▶ [Task to complete]:
Write out every line of the entries, from the line with "Privacy policy (29, 770)" up to and including the last line of the entries, and shift each answer coordinate by adding 116 to both of its numbers. Leave all other numbers unchanged, and leave the pictures out of your answer.

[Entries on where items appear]
:::::

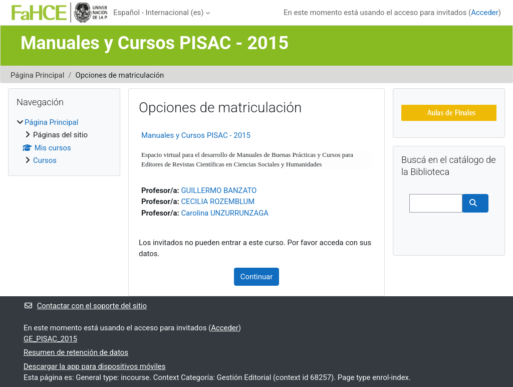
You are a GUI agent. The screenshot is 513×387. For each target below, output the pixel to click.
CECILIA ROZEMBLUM (217, 201)
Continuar (256, 276)
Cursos (45, 160)
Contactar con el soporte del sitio (85, 305)
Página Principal (37, 75)
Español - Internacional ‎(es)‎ (158, 12)
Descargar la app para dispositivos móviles (94, 366)
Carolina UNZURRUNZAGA (225, 213)
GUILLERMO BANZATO (218, 190)
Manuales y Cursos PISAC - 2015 (195, 135)
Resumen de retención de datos (76, 352)
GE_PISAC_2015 (50, 338)
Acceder (484, 12)
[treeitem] (64, 141)
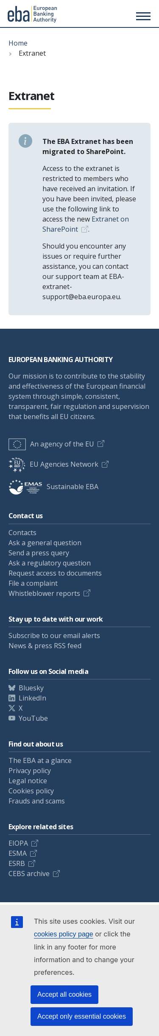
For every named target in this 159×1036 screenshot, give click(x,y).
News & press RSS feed (44, 645)
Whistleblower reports (44, 593)
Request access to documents (55, 573)
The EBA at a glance (40, 760)
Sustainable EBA (53, 486)
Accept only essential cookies (81, 1016)
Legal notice (27, 780)
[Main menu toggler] (142, 16)
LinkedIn (32, 698)
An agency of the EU (51, 444)
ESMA (17, 853)
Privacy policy (29, 770)
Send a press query (38, 552)
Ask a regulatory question (49, 563)
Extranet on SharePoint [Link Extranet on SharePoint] (85, 224)
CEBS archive (29, 873)
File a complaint (33, 583)
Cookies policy (31, 790)
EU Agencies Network (53, 464)
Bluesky (31, 687)
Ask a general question (44, 542)
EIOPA (18, 843)
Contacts (22, 532)
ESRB (16, 863)
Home (18, 43)
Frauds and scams (36, 801)
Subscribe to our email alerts (54, 635)
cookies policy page (63, 934)
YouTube (33, 718)
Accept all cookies (64, 994)
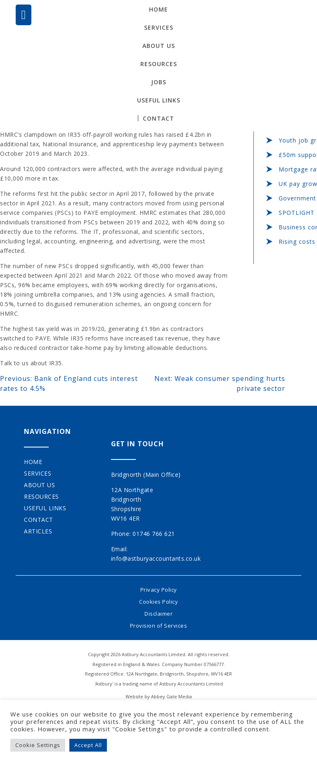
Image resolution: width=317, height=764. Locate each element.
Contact (158, 118)
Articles (38, 531)
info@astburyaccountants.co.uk (156, 558)
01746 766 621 (153, 534)
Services (158, 27)
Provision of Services (158, 625)
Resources (158, 64)
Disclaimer (158, 613)
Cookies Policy (158, 601)
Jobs (158, 82)
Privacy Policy (158, 589)
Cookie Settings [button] (37, 745)
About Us (158, 46)
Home (158, 9)
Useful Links (158, 100)
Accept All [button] (88, 745)
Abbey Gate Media (171, 696)
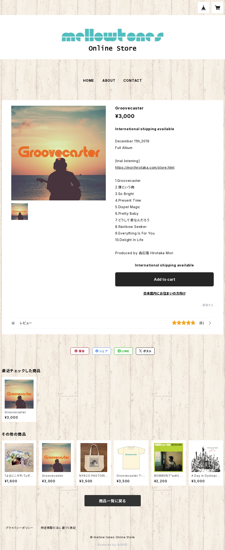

:::::

▶ [Complete answer]:
Privacy policy (145, 886)
Send a press query (154, 668)
Ask a regulatory question (165, 679)
Extranet on SharePoint [Link Extranet on SharePoint] (201, 340)
CEBS archive (145, 989)
File a complaint (149, 699)
Cookies policy (147, 906)
EU Agencies Network (169, 580)
Bluesky (147, 803)
Ask a general question (160, 658)
EIOPA (134, 959)
Contacts (138, 648)
ESRB (132, 979)
Home (134, 159)
Frauds and scams (152, 917)
Subscribe to our email alerts (170, 751)
cookies policy page (179, 1050)
YouTube (149, 834)
Accept all cookies (180, 1110)
Image resolution: width=317, height=764. Locate each element.
Contact (274, 234)
Articles (154, 647)
info@astburyaccountants.co.uk (272, 674)
01746 766 621 (269, 650)
Services (274, 143)
Provision of Services (274, 741)
Resources (274, 180)
Disclaimer (274, 729)
Cookies Policy (274, 717)
Jobs (274, 198)
Privacy Policy (274, 705)
Cookie Settings [button] (153, 861)
About Us (274, 162)
Home (274, 125)
Useful Links (274, 216)
Accept All [button] (204, 861)
Abbey Gate Media (287, 812)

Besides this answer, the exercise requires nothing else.